The AI industry isn't pausing because DeepSeek is good enough. The industry is in an arms race to AGI. Having a more efficient method to train and use LLMs only accelerates progress, leading to more chip demand.

ozgrakkurt · on Jan 28, 2025

There is no indication that adding more compute will give AGI

yifanl · on Jan 27, 2025

Is there still evidence that more compute = better model?

aurareturn · on Jan 27, 2025

Yes. Plenty of evidence.

The DeepSeek R1 model people are freaking out about, runs better with more compute because it's a chain of thoughts model.

tedunangst · on Jan 27, 2025

Selling 100 chips for $1 profit is less profitable than selling 20 chips for $10 profit.

HDThoreaun · on Jan 27, 2025

Margin only goes down if a competitor shows up. Getting more "performance" per chip will actually let nvidia raise prices even more if they want.

deadbabe · on Jan 28, 2025

Since you no longer need CUDA, AMD becomes a new viable option.

HDThoreaun · on Jan 28, 2025

Deepseek uses cuda.

gamblor956 · on Jan 27, 2025

Important to note: the $5 million alleged cost is just the cpu compute cost for the final version of the model; it's not the cumulative cost of the research to date.

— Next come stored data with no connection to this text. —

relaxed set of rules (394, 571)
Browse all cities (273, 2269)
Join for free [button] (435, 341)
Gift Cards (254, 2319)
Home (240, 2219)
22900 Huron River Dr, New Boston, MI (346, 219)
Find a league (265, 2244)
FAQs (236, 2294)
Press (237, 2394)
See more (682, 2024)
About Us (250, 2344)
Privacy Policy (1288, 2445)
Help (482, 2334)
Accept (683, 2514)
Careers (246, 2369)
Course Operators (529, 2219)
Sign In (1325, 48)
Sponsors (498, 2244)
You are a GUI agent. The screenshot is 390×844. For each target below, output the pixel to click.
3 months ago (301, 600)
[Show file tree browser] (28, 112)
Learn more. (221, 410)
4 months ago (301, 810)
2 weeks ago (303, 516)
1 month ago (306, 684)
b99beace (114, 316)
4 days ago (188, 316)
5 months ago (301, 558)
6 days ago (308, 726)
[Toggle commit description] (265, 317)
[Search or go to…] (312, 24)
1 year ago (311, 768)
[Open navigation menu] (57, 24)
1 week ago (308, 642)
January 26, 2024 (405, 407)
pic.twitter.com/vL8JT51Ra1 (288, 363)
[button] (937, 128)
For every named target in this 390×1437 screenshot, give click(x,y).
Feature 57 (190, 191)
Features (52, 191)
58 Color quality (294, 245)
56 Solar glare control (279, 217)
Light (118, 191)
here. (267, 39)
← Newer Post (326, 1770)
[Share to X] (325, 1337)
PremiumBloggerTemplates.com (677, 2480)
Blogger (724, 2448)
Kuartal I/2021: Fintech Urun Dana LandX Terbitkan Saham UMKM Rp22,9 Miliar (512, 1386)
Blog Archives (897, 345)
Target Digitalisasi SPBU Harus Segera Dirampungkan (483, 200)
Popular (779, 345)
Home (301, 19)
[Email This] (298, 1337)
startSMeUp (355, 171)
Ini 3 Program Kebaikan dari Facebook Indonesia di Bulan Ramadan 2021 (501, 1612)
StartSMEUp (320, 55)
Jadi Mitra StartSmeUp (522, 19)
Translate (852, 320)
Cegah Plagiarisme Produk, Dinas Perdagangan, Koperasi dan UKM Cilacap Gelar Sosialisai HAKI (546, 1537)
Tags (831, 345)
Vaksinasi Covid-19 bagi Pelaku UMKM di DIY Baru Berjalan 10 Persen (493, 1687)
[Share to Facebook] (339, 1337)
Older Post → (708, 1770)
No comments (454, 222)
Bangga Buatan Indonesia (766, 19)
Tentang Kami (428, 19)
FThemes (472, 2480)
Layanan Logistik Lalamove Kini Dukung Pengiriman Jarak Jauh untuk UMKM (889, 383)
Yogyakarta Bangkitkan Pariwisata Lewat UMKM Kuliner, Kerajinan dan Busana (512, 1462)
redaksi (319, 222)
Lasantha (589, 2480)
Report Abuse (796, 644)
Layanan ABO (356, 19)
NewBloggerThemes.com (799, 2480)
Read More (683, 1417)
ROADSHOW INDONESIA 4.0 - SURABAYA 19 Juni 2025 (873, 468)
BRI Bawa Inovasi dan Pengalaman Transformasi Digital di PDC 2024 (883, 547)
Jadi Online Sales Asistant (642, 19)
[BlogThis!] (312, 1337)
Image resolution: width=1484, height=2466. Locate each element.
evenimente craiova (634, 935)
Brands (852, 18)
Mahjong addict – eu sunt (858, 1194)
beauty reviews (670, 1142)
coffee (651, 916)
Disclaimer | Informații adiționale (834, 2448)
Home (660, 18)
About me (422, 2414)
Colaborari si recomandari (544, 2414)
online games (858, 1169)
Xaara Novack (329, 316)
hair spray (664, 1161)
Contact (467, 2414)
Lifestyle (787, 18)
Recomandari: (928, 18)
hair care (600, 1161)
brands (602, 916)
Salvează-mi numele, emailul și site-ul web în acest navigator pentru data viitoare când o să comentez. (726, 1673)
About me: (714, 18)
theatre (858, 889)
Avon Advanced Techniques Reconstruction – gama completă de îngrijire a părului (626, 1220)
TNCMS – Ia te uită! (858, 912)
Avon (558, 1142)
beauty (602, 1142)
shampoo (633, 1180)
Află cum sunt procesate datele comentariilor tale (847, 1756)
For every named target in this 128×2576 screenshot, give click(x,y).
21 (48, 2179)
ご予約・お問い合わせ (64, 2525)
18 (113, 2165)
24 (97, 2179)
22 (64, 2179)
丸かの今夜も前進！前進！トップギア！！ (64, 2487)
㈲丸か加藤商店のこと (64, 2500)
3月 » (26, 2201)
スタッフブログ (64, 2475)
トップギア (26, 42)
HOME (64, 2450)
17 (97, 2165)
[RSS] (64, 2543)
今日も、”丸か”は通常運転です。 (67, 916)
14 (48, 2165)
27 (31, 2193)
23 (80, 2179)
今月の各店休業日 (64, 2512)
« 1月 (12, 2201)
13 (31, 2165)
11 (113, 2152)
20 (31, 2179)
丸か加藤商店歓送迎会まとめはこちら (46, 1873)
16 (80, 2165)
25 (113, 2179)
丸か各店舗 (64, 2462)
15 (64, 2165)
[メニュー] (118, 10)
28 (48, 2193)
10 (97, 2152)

The analogous costs would be what OpenAI spent to go from GPT 4 to GPT 4o (i.e., to develop the reasoning model from the most up-to-date LLM model). $5 million is still less than what OpenAI spent but it's not a magnitude lower. (OpenAI spent up to $100 million on GPT4 but a fraction of that to get GPT 4o. Will update comment if I can find numbers for 4o before edit window closes)

fspeech · on Jan 27, 2025

It doesn't make sense to compare individual models. A better way is to look at total compute consumed, normalized by the output. In the end what counts is the cost of providing tokens.

hodder · on Jan 27, 2025

Jevons paradox isn't some iron law like gravity.

trgn · on Jan 27, 2025

feels like it is in tech. any gains in hardware or algorithm advance, immediately get consumed by increase in data retention and software bloat.

fspeech · on Jan 27, 2025

But why would the customers accept the high prices and high gross margin of Nvidia if they no longer fear missing out with insufficient hardware?